Before the game end I’ll try some hypertuning.

xs_final = load_pickle('final_xs.pkl')
valid_xs = load_pickle('final_valid_xs.pkl')

m.get_params()

from sklearn.model_selection import RandomizedSearchCV# Number of trees in random forest
n_estimators = [int(x) for x in np.linspace(start = 50, stop = 200, num = 4)]
# Number of features to consider at every split
max_features = ['auto', 'sqrt']
# Maximum number of levels in tree
max_depth = [int(x) for x in np.linspace(10, 50, num = 5)]
max_depth.append(None)
# Minimum number of samples required to split a node
min_samples_split = [2, 5, 10]
# Minimum number of samples required at each leaf node
min_samples_leaf = [1, 2, 4]
# Method of selecting samples for training each tree
bootstrap = [True, False]# Create the random grid
random_grid = {'estimator__n_estimators': n_estimators,
               'estimator__max_features': max_features,
               'estimator__max_depth': max_depth,
               'estimator__min_samples_split': min_samples_split,
               'estimator__min_samples_leaf': min_samples_leaf,
               'estimator__bootstrap': bootstrap}

random_grid

from sklearn.model_selection import ShuffleSplit
sp = ShuffleSplit(n_splits=2, test_size=.25, random_state=42)

rf.get_params().keys()

from sklearn.ensemble import RandomForestClassifier 
# Use the random grid to search for best hyperparameters
# First create the base model to tune
rf = OneVsRestClassifier(RandomForestClassifier(oob_score=True))
# Random search of parameters, using 3 fold cross validation, 
# search across 100 different combinations, and use all available cores
rf_random = RandomizedSearchCV(estimator = rf, param_distributions = random_grid, n_iter = 10, cv = sp, verbose=2, random_state=42, n_jobs = 3)# Fit the random search model
rf_random.fit(xs_final, y)

rf_random.best_params_

from sklearn.metrics import accuracy_score
best_model = rf_random.best_estimator_
pred_prob = best_model.predict_proba(valid_xs)
avg_roc_auc(pred_prob), oob_estimators_avg(best_model)
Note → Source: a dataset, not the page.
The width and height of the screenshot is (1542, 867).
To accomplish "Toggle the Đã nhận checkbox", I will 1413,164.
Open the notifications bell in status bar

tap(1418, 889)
Now narrowing the range and trying to gain lil decimals.

from sklearn.model_selection import RandomizedSearchCV# Number of trees in random forest
n_estimators = [50, 100, 150]
# Number of features to consider at every split
max_features = ['auto', 'sqrt']
# Maximum number of levels in tree
max_depth = [30, 50, 100]
# Minimum number of samples required to split a node
min_samples_split = [5, 10, 20]
# Minimum number of samples required at each leaf node
min_samples_leaf = [1, 2, 4]
# Method of selecting samples for training each tree
bootstrap = [True]# Create the random grid
random_grid = {'estimator__n_estimators': n_estimators,
               'estimator__max_features': max_features,
               'estimator__max_depth': max_depth,
               'estimator__min_samples_split': min_samples_split,
               'estimator__min_samples_leaf': min_samples_leaf,
               'estimator__bootstrap': bootstrap}

random_grid

# Use the random grid to search for best hyperparameters
# First create the base model to tune
rf = OneVsRestClassifier(RandomForestClassifier(oob_score=True))
# Random search of parameters, using 3 fold cross validation, 
# search across 100 different combinations, and use all available cores
rf_random = RandomizedSearchCV(estimator = rf, param_distributions = random_grid, n_iter = 10, cv = sp, verbose=2, random_state=42, n_jobs = 3)# Fit the random search model
rf_random.fit(xs_final, y)

rf_random.best_estimator_

narrowed_model = rf_random.best_estimator_
pred_prob = narrowed_model.predict_proba(valid_xs)
avg_roc_auc(pred_prob), oob_estimators_avg(narrowed_model)

From 94% to almost 94.7% is the final score. OOB stable on 95.3% range.

Conclusion

Miss-classifying the tare weight (Aluminium scarp box) is expensive causing damage to the company (less revenue) and environment (re-melting Aluminium).

Scoring a 94.7% of predicting right is a great baseline. Sure less scraps will be wasted.

Further Work

Develop service which host the model.
How reacts the model if I remove duplicated rows? Do it.
I know the dataset is imbalanced. Implement it.
Compare the result with deep learning tabular model.
Compare the result with XGBoost model.
Using same method to classify Aluminium alloys.